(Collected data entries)
□ □ □ □ □

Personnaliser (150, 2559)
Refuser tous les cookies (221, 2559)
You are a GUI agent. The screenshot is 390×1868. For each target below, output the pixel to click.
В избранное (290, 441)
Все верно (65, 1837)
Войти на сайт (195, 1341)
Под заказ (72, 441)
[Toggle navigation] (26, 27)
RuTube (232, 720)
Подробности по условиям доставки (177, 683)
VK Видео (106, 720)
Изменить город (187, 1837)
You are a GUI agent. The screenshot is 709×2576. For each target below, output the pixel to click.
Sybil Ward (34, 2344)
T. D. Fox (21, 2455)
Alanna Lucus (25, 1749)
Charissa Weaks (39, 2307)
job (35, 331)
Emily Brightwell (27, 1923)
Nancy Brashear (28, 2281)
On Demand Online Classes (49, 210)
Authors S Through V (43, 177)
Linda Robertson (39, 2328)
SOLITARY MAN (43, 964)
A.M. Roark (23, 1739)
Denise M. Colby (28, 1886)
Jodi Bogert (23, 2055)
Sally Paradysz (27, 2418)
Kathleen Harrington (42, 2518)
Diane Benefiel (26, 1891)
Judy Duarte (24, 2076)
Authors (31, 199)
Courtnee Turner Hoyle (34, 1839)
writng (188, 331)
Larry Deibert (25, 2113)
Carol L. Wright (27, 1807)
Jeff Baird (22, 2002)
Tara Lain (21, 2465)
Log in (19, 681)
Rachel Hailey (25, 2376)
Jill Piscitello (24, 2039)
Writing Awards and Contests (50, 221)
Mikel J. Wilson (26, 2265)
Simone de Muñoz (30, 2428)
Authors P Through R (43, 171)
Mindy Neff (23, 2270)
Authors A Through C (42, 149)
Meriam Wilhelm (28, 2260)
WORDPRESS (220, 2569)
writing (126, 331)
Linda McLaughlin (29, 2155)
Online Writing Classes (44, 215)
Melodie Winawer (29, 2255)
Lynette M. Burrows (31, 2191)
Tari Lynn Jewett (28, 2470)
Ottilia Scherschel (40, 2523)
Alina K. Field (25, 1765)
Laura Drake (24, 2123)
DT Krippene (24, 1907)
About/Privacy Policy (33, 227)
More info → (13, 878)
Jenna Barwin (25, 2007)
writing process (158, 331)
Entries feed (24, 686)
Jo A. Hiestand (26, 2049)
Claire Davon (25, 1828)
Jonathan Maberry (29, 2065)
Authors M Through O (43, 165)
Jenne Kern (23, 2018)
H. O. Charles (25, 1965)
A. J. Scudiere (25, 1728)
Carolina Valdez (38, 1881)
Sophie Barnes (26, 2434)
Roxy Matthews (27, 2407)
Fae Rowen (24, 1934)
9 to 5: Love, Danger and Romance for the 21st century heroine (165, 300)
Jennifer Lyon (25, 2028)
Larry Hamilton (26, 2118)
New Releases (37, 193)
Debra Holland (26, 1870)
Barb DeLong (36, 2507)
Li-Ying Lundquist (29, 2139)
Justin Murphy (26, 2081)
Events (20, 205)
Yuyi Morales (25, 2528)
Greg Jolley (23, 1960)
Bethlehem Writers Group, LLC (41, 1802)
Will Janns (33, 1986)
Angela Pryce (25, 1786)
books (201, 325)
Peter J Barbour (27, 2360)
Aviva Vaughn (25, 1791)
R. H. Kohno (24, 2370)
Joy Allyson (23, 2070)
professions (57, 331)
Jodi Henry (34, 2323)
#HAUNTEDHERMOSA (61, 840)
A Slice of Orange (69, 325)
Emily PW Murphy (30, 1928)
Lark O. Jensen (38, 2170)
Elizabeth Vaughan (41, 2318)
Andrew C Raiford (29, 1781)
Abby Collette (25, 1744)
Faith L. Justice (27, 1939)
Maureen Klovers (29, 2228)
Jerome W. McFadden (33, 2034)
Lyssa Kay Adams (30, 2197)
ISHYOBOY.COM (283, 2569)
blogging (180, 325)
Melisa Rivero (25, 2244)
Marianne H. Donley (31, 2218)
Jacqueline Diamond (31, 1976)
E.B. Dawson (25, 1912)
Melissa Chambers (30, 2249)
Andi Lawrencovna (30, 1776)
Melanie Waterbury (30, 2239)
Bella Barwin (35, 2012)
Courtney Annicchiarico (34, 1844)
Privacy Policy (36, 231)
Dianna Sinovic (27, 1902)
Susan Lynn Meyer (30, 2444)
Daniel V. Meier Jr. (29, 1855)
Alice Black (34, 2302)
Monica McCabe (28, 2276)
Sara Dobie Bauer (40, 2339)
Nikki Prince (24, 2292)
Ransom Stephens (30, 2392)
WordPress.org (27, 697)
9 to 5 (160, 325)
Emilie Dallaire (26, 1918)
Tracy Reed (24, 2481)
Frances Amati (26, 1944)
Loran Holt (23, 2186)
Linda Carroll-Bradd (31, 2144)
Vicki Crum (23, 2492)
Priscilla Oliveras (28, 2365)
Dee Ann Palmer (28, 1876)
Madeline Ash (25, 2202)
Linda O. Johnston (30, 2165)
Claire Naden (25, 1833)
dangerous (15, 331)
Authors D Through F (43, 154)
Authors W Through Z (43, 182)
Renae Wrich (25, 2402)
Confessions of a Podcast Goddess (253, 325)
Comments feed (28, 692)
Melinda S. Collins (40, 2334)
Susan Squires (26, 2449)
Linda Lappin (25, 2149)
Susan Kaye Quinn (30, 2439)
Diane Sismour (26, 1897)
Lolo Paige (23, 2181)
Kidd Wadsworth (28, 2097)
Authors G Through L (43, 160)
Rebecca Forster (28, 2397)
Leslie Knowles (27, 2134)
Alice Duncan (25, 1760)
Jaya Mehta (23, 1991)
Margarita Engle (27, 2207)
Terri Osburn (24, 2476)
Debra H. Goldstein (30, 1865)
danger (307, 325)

□ □ □ □ □

__What needs to be done__.
Would you repeat each line above exactly as it stands?

__Written solution__.
Personnaliser (150, 2559)
Refuser tous les cookies (221, 2559)
You are a GUI agent. The screenshot is 390×1868. For each target below, output the pixel to click.
В избранное (290, 441)
Все верно (65, 1837)
Войти на сайт (195, 1341)
Под заказ (72, 441)
[Toggle navigation] (26, 27)
RuTube (232, 720)
Подробности по условиям доставки (177, 683)
VK Видео (106, 720)
Изменить город (187, 1837)
You are a GUI agent. The screenshot is 709×2576. For each target below, output the pixel to click.
Sybil Ward (34, 2344)
T. D. Fox (21, 2455)
Alanna Lucus (25, 1749)
Charissa Weaks (39, 2307)
job (35, 331)
Emily Brightwell (27, 1923)
Nancy Brashear (28, 2281)
On Demand Online Classes (49, 210)
Authors S Through V (43, 177)
Linda Robertson (39, 2328)
SOLITARY MAN (43, 964)
A.M. Roark (23, 1739)
Denise M. Colby (28, 1886)
Jodi Bogert (23, 2055)
Sally Paradysz (27, 2418)
Kathleen Harrington (42, 2518)
Diane Benefiel (26, 1891)
Judy Duarte (24, 2076)
Authors (31, 199)
Courtnee Turner Hoyle (34, 1839)
writng (188, 331)
Larry Deibert (25, 2113)
Carol L. Wright (27, 1807)
Jeff Baird (22, 2002)
Tara Lain (21, 2465)
Log in (19, 681)
Rachel Hailey (25, 2376)
Jill Piscitello (24, 2039)
Writing Awards and Contests (50, 221)
Mikel J. Wilson (26, 2265)
Simone de Muñoz (30, 2428)
Authors P Through R (43, 171)
Mindy Neff (23, 2270)
Authors A Through C (42, 149)
Meriam Wilhelm (28, 2260)
WORDPRESS (220, 2569)
writing (126, 331)
Linda McLaughlin (29, 2155)
Online Writing Classes (44, 215)
Melodie Winawer (29, 2255)
Lynette M. Burrows (31, 2191)
Tari Lynn Jewett (28, 2470)
Ottilia Scherschel (40, 2523)
Alina K. Field (25, 1765)
Laura Drake (24, 2123)
DT Krippene (24, 1907)
About/Privacy Policy (33, 227)
More info → (13, 878)
Jenna Barwin (25, 2007)
writing process (158, 331)
Entries feed (24, 686)
Jo A. Hiestand (26, 2049)
Claire Davon (25, 1828)
Jonathan Maberry (29, 2065)
Authors M Through O (43, 165)
Jenne Kern (23, 2018)
H. O. Charles (25, 1965)
A. J. Scudiere (25, 1728)
Carolina Valdez (38, 1881)
Sophie Barnes (26, 2434)
Roxy Matthews (27, 2407)
Fae Rowen (24, 1934)
9 to 5: Love, Danger and Romance for the 21st century heroine (165, 300)
Jennifer Lyon (25, 2028)
Larry Hamilton (26, 2118)
New Releases (37, 193)
Debra Holland (26, 1870)
Barb DeLong (36, 2507)
Li-Ying Lundquist (29, 2139)
Justin Murphy (26, 2081)
Events (20, 205)
Yuyi Morales (25, 2528)
Greg Jolley (23, 1960)
Bethlehem Writers Group, LLC (41, 1802)
Will Janns (33, 1986)
Angela Pryce (25, 1786)
books (201, 325)
Peter J Barbour (27, 2360)
Aviva Vaughn (25, 1791)
R. H. Kohno (24, 2370)
Joy Allyson (23, 2070)
professions (57, 331)
Jodi Henry (34, 2323)
#HAUNTEDHERMOSA (61, 840)
A Slice of Orange (69, 325)
Emily PW Murphy (30, 1928)
Lark O. Jensen (38, 2170)
Elizabeth Vaughan (41, 2318)
Andrew C Raiford (29, 1781)
Abby Collette (25, 1744)
Faith L. Justice (27, 1939)
Maureen Klovers (29, 2228)
Jerome W. McFadden (33, 2034)
Lyssa Kay Adams (30, 2197)
ISHYOBOY.COM (283, 2569)
blogging (180, 325)
Melisa Rivero (25, 2244)
Marianne H. Donley (31, 2218)
Jacqueline Diamond (31, 1976)
E.B. Dawson (25, 1912)
Melissa Chambers (30, 2249)
Andi Lawrencovna (30, 1776)
Melanie Waterbury (30, 2239)
Bella Barwin (35, 2012)
Courtney Annicchiarico (34, 1844)
Privacy Policy (36, 231)
Dianna Sinovic (27, 1902)
Susan Lynn Meyer (30, 2444)
Daniel V. Meier Jr. (29, 1855)
Alice Black (34, 2302)
Monica McCabe (28, 2276)
Sara Dobie Bauer (40, 2339)
Nikki Prince (24, 2292)
Ransom Stephens (30, 2392)
WordPress.org (27, 697)
9 to 5 (160, 325)
Emilie Dallaire (26, 1918)
Tracy Reed (24, 2481)
Frances Amati (26, 1944)
Loran Holt (23, 2186)
Linda Carroll-Bradd (31, 2144)
Vicki Crum (23, 2492)
Priscilla Oliveras (28, 2365)
Dee Ann Palmer (28, 1876)
Madeline Ash (25, 2202)
Linda O. Johnston (30, 2165)
Claire Naden (25, 1833)
dangerous (15, 331)
Authors D Through F (43, 154)
Authors W Through Z (43, 182)
Renae Wrich (25, 2402)
Confessions of a Podcast Goddess (253, 325)
Comments feed (28, 692)
Melinda S. Collins (40, 2334)
Susan Squires (26, 2449)
Linda Lappin (25, 2149)
Susan Kaye Quinn (30, 2439)
Diane Sismour (26, 1897)
Lolo Paige (23, 2181)
Kidd Wadsworth (28, 2097)
Authors G Through L (43, 160)
Rebecca Forster (28, 2397)
Leslie Knowles (27, 2134)
Alice Duncan (25, 1760)
Jaya Mehta (23, 1991)
Margarita Engle (27, 2207)
Terri Osburn (24, 2476)
Debra H. Goldstein (30, 1865)
danger (307, 325)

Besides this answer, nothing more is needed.